• Requirement: Working from the records below, repeat exactly the lines starting at the line that contains "Click the GBP currency code" and ending at the line that contains "Tap the SSB", inclusive.

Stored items
_ _ _
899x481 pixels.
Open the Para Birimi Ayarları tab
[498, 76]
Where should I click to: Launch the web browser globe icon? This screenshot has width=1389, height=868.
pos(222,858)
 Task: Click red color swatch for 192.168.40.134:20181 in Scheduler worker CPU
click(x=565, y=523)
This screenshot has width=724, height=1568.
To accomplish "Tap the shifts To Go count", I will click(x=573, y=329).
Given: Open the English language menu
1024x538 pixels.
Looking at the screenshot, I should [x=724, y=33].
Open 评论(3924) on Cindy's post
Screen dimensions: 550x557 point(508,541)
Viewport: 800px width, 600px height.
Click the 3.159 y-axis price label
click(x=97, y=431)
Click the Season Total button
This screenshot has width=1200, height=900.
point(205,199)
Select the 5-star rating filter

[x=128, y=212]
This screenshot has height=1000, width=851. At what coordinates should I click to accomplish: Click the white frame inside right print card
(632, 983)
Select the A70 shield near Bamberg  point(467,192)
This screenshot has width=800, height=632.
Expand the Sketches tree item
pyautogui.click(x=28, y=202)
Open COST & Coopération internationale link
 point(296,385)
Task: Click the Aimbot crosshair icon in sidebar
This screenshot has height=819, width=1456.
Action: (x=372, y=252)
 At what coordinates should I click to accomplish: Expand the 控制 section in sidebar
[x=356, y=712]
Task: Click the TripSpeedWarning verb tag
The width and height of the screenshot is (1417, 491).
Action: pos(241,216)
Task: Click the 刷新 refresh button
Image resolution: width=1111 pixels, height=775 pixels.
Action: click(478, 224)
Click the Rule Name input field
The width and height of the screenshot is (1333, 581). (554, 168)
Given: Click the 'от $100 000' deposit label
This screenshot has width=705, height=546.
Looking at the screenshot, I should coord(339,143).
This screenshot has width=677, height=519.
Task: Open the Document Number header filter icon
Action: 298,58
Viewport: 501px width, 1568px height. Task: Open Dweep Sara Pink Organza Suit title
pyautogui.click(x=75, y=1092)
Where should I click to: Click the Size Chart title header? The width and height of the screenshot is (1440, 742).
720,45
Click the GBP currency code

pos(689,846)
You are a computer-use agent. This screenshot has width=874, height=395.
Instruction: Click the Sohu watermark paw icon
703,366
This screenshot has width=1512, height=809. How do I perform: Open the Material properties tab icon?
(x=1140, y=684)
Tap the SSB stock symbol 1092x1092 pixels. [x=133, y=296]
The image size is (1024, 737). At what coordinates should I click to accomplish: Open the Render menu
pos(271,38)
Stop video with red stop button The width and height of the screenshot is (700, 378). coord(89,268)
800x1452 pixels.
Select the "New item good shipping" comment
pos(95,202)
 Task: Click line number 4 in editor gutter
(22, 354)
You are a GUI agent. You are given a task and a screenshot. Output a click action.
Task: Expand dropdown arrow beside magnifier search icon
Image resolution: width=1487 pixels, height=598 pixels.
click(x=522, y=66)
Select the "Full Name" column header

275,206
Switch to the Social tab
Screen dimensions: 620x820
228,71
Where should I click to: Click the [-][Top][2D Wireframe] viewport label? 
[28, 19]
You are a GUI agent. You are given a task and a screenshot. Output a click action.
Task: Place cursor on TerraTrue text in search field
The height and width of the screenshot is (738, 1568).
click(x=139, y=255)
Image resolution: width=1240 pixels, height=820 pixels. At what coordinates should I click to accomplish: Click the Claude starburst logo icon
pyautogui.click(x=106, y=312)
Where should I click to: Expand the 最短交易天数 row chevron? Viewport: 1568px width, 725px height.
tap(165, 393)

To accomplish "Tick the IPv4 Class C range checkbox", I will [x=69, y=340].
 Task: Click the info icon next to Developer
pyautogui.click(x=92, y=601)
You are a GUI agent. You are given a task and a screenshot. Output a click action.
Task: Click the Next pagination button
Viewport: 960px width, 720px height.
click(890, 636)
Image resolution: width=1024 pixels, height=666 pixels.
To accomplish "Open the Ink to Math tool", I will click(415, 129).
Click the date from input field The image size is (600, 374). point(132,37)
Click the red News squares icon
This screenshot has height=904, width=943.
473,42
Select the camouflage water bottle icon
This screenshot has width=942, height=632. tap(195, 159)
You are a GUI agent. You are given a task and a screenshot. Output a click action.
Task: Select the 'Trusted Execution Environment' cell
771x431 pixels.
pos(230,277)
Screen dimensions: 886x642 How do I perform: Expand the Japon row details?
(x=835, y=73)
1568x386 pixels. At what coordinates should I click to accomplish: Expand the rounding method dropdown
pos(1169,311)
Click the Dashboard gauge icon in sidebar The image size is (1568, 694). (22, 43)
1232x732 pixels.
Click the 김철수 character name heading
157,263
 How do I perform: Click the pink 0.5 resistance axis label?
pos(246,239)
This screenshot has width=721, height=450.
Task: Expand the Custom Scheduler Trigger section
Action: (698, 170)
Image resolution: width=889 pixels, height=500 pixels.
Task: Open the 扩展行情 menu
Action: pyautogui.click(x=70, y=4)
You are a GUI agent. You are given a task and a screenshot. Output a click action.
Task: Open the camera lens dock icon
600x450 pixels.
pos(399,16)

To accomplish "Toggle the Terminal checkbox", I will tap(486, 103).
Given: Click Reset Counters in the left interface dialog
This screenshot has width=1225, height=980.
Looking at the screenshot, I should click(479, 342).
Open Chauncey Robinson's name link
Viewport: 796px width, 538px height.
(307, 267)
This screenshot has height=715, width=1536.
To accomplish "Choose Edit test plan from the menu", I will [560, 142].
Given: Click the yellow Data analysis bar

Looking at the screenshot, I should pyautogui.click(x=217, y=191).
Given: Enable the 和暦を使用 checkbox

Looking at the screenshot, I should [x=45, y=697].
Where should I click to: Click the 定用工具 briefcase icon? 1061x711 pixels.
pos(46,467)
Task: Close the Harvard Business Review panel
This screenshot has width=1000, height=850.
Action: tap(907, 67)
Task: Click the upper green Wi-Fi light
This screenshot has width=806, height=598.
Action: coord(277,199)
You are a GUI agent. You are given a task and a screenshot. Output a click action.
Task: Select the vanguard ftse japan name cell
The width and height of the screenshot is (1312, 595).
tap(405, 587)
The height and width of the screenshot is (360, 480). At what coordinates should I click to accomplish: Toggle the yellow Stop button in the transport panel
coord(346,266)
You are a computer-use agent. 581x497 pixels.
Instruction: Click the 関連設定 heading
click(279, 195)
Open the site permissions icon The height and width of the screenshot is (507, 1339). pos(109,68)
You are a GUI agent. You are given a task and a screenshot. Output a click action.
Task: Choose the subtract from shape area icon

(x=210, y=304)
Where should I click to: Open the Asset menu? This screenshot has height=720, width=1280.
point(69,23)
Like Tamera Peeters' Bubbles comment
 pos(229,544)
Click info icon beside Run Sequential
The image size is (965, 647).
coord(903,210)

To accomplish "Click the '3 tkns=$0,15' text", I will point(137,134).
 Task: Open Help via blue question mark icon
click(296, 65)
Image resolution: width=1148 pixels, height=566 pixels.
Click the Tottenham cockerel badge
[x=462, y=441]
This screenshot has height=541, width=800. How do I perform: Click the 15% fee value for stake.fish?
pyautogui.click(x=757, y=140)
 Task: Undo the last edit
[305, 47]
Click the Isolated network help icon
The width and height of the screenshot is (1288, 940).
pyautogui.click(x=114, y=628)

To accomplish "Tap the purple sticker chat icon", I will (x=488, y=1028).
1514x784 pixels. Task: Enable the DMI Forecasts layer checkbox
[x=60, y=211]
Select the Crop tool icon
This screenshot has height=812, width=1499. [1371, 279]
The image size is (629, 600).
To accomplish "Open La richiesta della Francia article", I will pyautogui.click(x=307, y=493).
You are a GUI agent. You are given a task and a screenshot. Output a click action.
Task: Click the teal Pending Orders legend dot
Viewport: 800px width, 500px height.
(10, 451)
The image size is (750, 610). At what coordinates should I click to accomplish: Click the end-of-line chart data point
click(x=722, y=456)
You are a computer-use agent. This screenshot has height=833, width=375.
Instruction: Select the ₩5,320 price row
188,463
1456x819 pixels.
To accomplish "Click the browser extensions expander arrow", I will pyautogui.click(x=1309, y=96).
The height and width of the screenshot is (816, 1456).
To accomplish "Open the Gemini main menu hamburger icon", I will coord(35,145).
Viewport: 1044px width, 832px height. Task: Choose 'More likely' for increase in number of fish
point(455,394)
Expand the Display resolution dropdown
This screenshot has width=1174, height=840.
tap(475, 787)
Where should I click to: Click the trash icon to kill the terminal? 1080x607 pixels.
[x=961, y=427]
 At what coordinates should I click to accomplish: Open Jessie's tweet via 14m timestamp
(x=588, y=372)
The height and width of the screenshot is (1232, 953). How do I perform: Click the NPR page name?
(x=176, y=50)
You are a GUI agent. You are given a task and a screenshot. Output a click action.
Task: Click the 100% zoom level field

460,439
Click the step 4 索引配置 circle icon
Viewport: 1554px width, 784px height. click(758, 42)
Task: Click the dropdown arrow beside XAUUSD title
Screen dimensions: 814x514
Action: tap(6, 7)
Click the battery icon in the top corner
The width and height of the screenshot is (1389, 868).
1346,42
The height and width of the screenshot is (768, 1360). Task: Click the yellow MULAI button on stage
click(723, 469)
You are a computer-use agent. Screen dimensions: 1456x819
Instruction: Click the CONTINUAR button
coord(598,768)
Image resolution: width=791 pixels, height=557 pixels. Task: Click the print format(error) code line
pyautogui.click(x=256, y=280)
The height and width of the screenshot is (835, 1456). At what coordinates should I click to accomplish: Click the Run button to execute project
_ _ _
• Exercise answer:
Click the GBP currency code

pos(689,846)
You are a computer-use agent. This screenshot has width=874, height=395.
Instruction: Click the Sohu watermark paw icon
703,366
This screenshot has width=1512, height=809. How do I perform: Open the Material properties tab icon?
(x=1140, y=684)
Tap the SSB stock symbol 1092x1092 pixels. [x=133, y=296]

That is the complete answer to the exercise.